When I was a kid, and even into my early 20’s, money wasn’t something I ever thought about. Sure, maybe it’s easy for me to say because I came from a well-to-do family, and I never missed out on anything. I didn’t have to pay for my car or rent, I just had to show up to work on time and finish school, and try not to be too much of a disgrace along the way. But at the same time, my dad was old school, and I’m grateful he kept me on a very tight leash, so I never really knew what it was like to have a lot of money in my pocket; I usually just had enough to go nuts on Friday nights and pace myself until the next pay day!

But it didn’t change the fact that I didn’t measure my dreams in dollars. I had no responsibility, no worries and I was going to be a rockstar, so I had that going for me.

Things only changed when my dad passed away in 2012; I just turned 25. For the first time in my life I had to deal with the reality of responsibility. I was hesitant to take his place at first because I wanted to do other things, and my brother was doing an unbelievable job (he was 22), but when he and my mother asked me to get out of la la land, I did. So I put down the guitar and my new mission was to run the family business.

Everyone’s biggest fear was if something happened to the company, we wouldn’t be able to live the lifestyle we were born into. Big house, fancy cars and expensive dinners. It’s human nature to fear what you don’t know, so we needed more of what we did know. My dad was our idol, everybody loved him. My brother and I knew if we wanted to live like he did, then naturally we’d have to at least double the business to do so. Sales, growth, numbers, deals, dinners, scotch, travelling, entertaining… that became my life.
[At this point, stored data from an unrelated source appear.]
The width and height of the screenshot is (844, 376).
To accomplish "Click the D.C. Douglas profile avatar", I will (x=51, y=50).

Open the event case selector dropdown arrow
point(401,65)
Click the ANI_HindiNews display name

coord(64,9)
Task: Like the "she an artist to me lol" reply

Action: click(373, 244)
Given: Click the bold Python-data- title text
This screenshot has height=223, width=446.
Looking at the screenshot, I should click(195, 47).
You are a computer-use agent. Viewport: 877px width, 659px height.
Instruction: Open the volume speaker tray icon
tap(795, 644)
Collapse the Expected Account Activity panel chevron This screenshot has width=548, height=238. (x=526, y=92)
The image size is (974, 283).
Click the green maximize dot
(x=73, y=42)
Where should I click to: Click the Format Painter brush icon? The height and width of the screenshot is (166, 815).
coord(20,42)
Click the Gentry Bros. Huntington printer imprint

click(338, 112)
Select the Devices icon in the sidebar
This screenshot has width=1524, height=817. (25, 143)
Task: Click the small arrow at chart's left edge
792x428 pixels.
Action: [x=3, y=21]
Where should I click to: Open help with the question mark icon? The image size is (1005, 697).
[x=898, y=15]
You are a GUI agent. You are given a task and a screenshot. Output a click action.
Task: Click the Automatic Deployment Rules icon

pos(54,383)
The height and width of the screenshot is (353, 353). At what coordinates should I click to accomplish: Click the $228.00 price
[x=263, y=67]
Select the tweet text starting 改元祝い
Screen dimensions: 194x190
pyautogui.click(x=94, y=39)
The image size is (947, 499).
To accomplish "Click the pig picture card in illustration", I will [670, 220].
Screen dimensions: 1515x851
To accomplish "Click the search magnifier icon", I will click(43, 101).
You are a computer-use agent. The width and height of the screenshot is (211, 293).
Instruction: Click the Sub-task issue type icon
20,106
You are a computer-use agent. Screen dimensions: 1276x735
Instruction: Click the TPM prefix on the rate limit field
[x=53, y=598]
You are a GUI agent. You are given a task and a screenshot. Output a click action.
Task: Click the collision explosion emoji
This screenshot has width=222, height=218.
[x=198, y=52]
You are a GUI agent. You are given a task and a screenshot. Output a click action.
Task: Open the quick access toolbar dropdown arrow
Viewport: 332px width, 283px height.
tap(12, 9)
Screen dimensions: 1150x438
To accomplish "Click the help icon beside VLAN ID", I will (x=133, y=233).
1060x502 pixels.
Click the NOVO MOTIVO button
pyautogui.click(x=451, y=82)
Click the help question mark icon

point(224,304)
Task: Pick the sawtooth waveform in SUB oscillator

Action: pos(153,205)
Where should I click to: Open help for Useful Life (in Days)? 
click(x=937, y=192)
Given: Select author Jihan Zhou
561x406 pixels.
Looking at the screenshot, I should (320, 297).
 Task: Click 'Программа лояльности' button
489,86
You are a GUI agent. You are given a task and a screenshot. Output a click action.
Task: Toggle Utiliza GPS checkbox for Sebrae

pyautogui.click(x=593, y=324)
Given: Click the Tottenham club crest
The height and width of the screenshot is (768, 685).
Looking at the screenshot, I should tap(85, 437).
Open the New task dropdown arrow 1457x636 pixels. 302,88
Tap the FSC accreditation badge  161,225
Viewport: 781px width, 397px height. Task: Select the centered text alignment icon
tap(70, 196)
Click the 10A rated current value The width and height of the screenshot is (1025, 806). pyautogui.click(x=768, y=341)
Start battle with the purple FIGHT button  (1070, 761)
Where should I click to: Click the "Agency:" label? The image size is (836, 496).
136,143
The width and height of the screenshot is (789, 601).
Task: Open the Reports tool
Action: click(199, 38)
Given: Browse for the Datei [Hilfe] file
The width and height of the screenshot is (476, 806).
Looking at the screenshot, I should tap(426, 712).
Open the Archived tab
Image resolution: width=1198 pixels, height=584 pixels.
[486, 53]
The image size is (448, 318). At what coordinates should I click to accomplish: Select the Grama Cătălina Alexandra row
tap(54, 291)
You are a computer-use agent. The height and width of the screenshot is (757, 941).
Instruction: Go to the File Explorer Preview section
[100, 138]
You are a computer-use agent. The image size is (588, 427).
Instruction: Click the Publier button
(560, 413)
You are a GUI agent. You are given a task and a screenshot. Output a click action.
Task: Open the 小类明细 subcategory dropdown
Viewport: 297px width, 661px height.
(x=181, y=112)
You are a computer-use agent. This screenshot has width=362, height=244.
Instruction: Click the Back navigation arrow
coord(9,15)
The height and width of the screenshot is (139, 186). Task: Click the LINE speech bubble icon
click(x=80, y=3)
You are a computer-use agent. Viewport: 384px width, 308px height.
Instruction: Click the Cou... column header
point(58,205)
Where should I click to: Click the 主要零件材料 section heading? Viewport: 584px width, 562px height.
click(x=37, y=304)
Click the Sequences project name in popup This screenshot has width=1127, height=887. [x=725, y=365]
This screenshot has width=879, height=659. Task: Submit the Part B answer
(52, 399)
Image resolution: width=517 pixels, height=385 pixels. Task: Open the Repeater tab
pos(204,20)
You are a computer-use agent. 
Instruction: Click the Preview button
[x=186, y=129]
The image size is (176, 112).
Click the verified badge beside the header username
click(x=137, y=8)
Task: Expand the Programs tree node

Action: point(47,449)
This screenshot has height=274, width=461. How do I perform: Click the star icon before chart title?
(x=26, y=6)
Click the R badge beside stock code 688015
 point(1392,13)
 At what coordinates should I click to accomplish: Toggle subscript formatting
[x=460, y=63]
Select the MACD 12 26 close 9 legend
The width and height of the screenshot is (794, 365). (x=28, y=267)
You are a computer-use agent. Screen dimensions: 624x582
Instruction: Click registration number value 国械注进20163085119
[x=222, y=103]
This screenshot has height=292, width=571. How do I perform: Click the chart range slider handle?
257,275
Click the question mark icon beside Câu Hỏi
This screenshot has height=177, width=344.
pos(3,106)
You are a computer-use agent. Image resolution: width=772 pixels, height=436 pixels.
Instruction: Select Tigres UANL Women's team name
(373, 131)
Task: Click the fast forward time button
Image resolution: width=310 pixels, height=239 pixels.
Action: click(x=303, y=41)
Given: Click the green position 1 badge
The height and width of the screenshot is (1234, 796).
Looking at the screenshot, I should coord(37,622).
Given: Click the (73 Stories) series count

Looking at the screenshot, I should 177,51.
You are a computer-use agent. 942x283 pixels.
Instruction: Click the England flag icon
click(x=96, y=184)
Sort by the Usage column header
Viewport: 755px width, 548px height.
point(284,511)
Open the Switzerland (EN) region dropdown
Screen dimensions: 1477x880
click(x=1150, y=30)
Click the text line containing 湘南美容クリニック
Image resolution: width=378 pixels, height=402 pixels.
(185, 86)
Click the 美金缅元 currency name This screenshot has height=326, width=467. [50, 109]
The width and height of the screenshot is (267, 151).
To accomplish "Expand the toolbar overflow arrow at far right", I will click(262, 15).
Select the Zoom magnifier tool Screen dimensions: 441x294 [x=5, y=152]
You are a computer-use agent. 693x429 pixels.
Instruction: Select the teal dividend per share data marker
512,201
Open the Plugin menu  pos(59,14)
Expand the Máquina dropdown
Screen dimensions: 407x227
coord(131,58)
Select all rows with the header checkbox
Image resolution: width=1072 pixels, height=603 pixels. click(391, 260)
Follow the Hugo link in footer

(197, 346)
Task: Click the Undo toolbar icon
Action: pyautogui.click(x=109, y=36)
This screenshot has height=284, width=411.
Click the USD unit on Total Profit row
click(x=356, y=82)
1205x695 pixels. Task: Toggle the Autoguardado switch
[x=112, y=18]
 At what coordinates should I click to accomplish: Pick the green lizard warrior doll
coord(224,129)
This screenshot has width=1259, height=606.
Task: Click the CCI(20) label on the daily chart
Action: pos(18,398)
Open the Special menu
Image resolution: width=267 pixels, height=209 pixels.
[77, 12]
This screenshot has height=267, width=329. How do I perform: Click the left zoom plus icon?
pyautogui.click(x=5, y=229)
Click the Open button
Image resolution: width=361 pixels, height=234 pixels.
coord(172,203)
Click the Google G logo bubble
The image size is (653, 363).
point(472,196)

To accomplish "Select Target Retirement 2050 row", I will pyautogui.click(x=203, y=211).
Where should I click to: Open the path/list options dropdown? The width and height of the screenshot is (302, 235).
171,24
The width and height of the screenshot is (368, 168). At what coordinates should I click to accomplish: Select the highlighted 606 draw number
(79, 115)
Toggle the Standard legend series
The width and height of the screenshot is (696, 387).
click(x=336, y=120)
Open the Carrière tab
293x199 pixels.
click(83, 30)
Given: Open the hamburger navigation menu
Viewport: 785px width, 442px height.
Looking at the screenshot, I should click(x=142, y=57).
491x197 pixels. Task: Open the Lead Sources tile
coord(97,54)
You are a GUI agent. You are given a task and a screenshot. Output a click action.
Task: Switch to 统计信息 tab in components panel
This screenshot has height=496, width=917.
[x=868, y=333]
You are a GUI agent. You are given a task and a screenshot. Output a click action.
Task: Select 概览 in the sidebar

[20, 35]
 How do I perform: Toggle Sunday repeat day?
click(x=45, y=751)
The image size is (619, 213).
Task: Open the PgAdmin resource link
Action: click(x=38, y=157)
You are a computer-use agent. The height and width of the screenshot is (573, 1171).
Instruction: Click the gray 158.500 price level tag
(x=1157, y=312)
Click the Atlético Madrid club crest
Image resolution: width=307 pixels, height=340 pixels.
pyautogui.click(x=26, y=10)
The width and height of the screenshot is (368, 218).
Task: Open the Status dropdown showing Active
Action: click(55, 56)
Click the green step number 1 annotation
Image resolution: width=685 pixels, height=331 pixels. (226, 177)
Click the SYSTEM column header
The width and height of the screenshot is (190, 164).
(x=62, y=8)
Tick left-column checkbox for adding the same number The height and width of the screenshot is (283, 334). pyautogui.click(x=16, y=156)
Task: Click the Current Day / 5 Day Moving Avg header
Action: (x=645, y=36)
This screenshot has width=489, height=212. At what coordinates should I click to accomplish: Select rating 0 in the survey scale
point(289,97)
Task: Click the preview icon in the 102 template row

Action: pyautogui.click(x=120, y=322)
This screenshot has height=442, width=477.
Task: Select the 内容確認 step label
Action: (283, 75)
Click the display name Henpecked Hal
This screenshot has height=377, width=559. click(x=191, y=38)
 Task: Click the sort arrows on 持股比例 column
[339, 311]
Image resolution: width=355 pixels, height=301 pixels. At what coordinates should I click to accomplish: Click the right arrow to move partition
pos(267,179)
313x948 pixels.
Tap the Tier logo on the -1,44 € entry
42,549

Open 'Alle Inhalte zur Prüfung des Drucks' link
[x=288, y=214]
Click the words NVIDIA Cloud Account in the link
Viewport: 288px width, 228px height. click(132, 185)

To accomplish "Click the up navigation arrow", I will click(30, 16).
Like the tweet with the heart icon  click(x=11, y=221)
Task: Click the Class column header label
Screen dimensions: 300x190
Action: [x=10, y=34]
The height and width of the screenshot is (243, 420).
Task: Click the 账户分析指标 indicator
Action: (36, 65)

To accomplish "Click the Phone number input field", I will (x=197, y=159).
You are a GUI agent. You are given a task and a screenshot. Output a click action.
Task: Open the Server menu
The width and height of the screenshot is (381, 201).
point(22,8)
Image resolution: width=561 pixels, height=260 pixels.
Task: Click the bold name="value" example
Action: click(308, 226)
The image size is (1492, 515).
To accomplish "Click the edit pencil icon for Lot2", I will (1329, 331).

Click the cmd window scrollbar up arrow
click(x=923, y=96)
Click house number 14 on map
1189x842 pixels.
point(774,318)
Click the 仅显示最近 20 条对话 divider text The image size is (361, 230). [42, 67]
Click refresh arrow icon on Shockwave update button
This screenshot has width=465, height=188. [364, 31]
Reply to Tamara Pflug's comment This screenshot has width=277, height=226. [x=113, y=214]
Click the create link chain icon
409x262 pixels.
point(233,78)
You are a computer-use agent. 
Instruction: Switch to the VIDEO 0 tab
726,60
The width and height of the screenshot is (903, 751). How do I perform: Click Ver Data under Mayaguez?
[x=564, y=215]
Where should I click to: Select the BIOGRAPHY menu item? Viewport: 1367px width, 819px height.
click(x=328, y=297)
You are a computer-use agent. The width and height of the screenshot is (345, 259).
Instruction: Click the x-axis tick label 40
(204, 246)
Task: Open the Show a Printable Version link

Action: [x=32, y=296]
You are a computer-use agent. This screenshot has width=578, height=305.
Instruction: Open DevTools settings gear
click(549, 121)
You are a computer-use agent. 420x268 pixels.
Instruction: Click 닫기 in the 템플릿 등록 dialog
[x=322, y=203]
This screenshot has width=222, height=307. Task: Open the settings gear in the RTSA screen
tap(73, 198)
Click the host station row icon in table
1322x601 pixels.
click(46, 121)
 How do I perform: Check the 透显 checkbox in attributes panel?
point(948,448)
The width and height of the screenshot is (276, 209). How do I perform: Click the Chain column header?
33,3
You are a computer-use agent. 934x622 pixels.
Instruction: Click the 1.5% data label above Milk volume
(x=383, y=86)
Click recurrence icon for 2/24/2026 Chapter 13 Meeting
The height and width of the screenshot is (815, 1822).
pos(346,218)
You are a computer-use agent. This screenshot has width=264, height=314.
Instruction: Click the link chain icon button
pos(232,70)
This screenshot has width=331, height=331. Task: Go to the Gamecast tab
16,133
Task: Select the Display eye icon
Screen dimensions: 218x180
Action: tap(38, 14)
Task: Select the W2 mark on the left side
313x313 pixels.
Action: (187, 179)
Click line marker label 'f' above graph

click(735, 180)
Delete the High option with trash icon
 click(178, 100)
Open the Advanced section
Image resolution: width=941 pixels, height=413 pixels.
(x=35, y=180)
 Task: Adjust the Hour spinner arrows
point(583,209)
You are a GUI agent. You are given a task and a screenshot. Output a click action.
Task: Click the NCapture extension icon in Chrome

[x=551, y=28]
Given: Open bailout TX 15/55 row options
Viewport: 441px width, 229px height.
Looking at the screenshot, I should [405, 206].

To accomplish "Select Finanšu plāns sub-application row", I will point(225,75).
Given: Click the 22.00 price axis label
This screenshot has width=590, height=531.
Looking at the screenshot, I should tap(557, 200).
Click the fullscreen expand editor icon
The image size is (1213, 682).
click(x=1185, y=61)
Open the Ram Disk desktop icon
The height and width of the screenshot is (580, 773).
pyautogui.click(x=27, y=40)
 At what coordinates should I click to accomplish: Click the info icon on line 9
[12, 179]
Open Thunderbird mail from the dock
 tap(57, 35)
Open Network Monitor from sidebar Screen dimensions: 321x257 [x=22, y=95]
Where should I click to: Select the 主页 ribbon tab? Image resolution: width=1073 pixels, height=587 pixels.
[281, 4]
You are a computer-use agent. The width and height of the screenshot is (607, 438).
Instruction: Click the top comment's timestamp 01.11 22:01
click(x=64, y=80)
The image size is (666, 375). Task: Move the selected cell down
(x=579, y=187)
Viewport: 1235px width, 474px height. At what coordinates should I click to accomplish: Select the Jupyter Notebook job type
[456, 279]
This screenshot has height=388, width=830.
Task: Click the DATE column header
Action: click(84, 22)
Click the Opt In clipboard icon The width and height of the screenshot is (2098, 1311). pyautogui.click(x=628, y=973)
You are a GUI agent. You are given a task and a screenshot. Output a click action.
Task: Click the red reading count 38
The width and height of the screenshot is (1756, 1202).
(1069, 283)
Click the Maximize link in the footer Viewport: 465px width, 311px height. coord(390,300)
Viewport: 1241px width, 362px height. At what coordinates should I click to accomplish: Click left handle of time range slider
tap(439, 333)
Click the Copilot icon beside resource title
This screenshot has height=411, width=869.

Years of this resulted in me living in a world where I only saw efficiency and growth potential, like a robot. Sure the company grew, and I learned a shit load about running a business, but to what end? Nothing was ever good enough, we reinvested so heavily in the company to accelerate evolution, like Montreal in the summer, we were always under construction, it was always chaotic, tensions were always high; it was joyless.

Every move was done with the right intent, and sobriety actually accelerated the pace because I was now operating on hyper drive; it was all just too much, too soon. I put so much stress on myself, and those around me, things had to get pretty bad before I could see a little clearer.

Getting so close to the edge gave me no choice but to envision a possible future where I lost everything. And surprisingly, it was one of the most blissful feelings I’ve ever experienced. Because attached to everything I owned was stress, and the more I owned, the more I stressed. This temporary world had none of it, just freedom.

The vision allowed me to step back and question why I was working so hard on transforming my dad’s garage door opener company into an interstellar battleship. It allowed me to ask why I needed material things that brought me more headache than joy. It allowed me to ask whether I enjoyed what I was doing today and if it was getting me any closer to where I wanted to be tomorrow.

Turns out I didn’t even know why I was doing anything; I had no clear reasoning other than an insane need for evolution. But one thing’s for sure, if I stayed on this path I’d probably end up an exponentially worse version of myself.

What do I need to do today to reach my destination? If I wanted to become the greatest garage door opener CEO this side of Jupiter, then I was well on my way. But my ultimate goal was always to eventually go back to my roots, make music and write about my experiences. Was being a hard ass in the boardroom or stressing about deadlines getting me closer to songwriting? No. Was sabotaging my bank account for cheap thrills going to get me closer to songwriting? No. What would get me closer to songwriting? Probably writing songs.

So that’s what I did, I’d mess around on my guitar after work, scribble down things on the weekends, and slowly eased my way into a new routine; I felt more relaxed. I planned studio sessions, spent Sundays brainstorming with friends. By consequence I was less hellbent on radically changing the company around because I found purpose elsewhere, and that’s all I needed. The company was able to breathe and the changes were actually taking effect, rather than drowning in my never ending chaos.

Today, I’m 30 and working to make my childhood passion one that can sustain me independently of the business, I know what I need to be happy and it isn’t millions in assets or a lavish lifestyle, so I’m confident that goal isn’t a lifetime away.

I know it might be easy for me to say because I own a company, and I understand, but like everyone else, a company is exactly like a job, if you don’t show up, you’ll get fired, or go bankrupt, there are people depending on us and we have bills to pay. But if I want to turn my hobby into my job one day, I’ve got to be wise with the greatest gift I have, time. I realized it’s what we do with our free time that gets us closer to our goals.

A friend of mine once told me there are 168 hours in a week, 40 at work, 56 asleep and 72 to make dreams come true.

Maybe my childhood self wasn’t so naive, maybe this 5 year journey has taught me what I need to bring my dreams to reality. Regardless of why, I’m thankful for every second of it.